IN THE COURT OF APPEALS OF THE STATE OF NEW MEXICO
No. A-1-CA-41723
JOHN BALL and ANGELA BALL,
Plaintiffs-Appellants,
v.
RONALD RODRIGUEZ,
Defendant-Appellee.
APPEAL FROM THE DISTRICT COURT OF VALENCIA COUNTY
James L. Sanchez, District Court Judge
John Ball
Angela Ball
Belen, NM
Pro Se Appellants
Business Law Southwest, LLC
Alicia M. LaPado
Albuquerque, NM
for Appellee
MEMORANDUM OPINION
ATTREP, Chief Judge.
{1} Plaintiffs contend on appeal that the district court erred in granting judgment in favor of Defendant in the amount of $12,000. In this Court’s notice of proposed disposition, we proposed to summarily affirm. Plaintiffs then filed a memorandum in opposition, and Defendants filed a memorandum in support, both of which we have duly considered. We remain unpersuaded that Plaintiffs have shown error on appeal. We therefore affirm the ruling of the district court.
{2} Plaintiffs’ memorandum in opposition reasserts without elaboration their claims that the evidence was insufficient to establish the mobile home’s fair market value and that the mobile home was permanently affixed to the property. [MIO 2-3] However, in our calendar notice, we explained that it was Plaintiffs’ duty to provide this Court with the facts, argument, and information necessary to address and understand their appellate arguments, and we proposed to affirm based on their failure to provide this information unless their memorandum in opposition provided the relevant facts and authority demonstrating error. [CN 3-4] Plaintiffs’ response has not provided the requested information, nor have they asserted any facts, law, or argument in their memorandum in opposition that persuades this Court that our notice of proposed disposition was erroneous. See State v. Mondragon, 1988-NMCA-027, ¶ 10, 107 N.M. 421, 759 P.2d 1003 (stating that a party responding to a summary calendar notice must come forward and specifically point out errors of law and fact, and the repetition of earlier arguments does not fulfill this requirement), superseded by statute on other grounds as stated in State v. Harris, 2013-NMCA-031, ¶ 3, 297 P.3d 374; see also Hennessy v. Duryea, 1998-NMCA-036, ¶ 24, 124 N.M. 754, 955 P.2d 683 (“Our courts have repeatedly held that, in summary calendar cases, the burden is on the party opposing the proposed disposition to clearly point out errors in fact or law.”).
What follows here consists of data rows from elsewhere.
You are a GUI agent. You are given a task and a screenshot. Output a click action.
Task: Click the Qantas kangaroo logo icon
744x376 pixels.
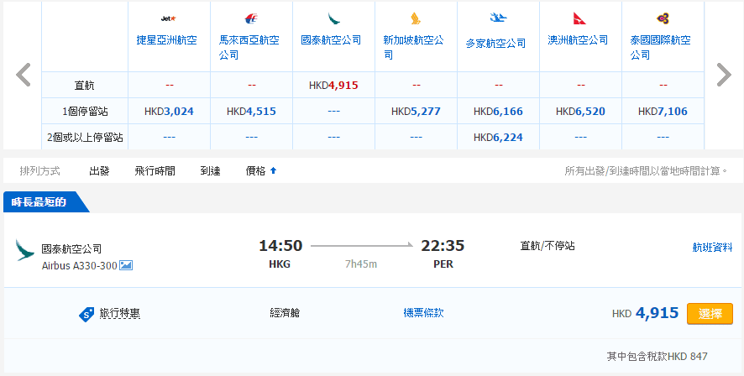click(579, 18)

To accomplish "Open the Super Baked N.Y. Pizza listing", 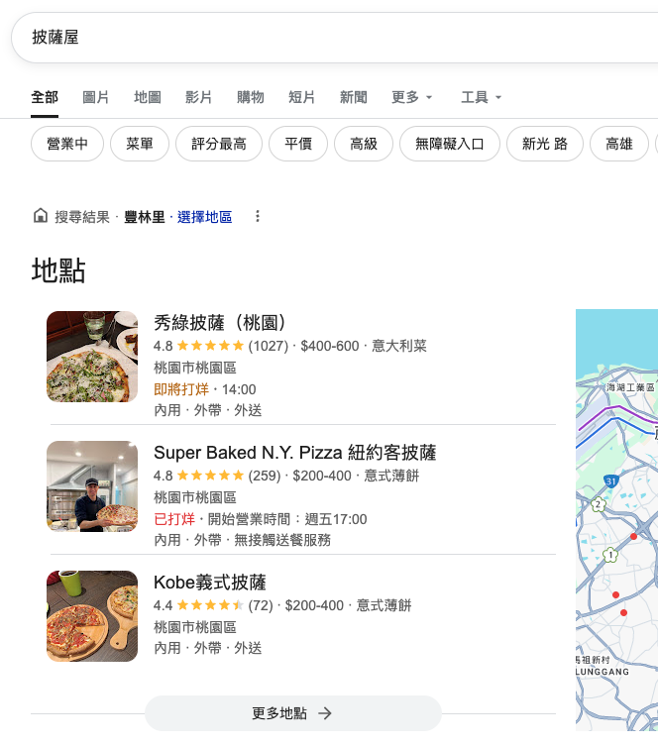I will pyautogui.click(x=294, y=453).
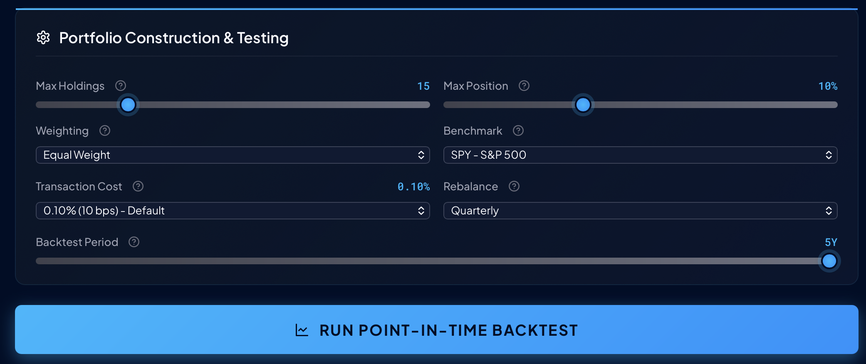Click the Max Position help icon

click(x=524, y=86)
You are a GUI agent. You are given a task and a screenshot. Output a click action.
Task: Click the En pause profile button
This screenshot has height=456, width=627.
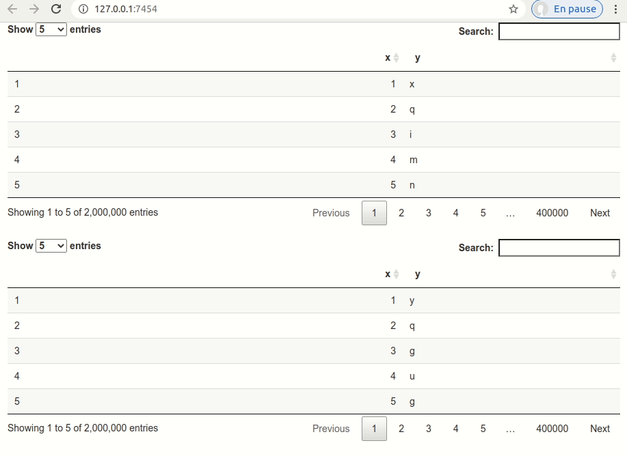click(567, 9)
{3} We recognize that Plaintiffs have attached documents to their memorandum in opposition that Plaintiffs believe support their claims with regard to the mobile home’s value and movability. It is unclear from the memorandum in opposition if these documents were submitted to the district court. However, as we noted in our notice of proposed disposition, it was for the district court to resolve any conflicts in the evidence and we will not reweigh the evidence on appeal. [CN 5] See Las Cruces Pro. Fire Fighters v. City of Las Cruces, 1997-NMCA-044, ¶ 12, 123 N.M. 329, 940 P.2d 177 (noting that we do not reweigh the evidence or substitute our judgment for that of the fact-finder). And, if these documents were not submitted to the district court, we cannot consider them on appeal. See In re Aaron L., 2000-NMCA-024, ¶ 27, 128 N.M. 641, 996 P.2d 431 (“This Court will not consider and [parties] should not refer to matters not of record in their briefs.”); Jemko, Inc. v. Liaghat, 1987-NMCA-069, ¶ 22, 106 N.M. 50, 738 P.2d 922 (“It is improper to attach to a brief documents which are not part of the record on appeal.”).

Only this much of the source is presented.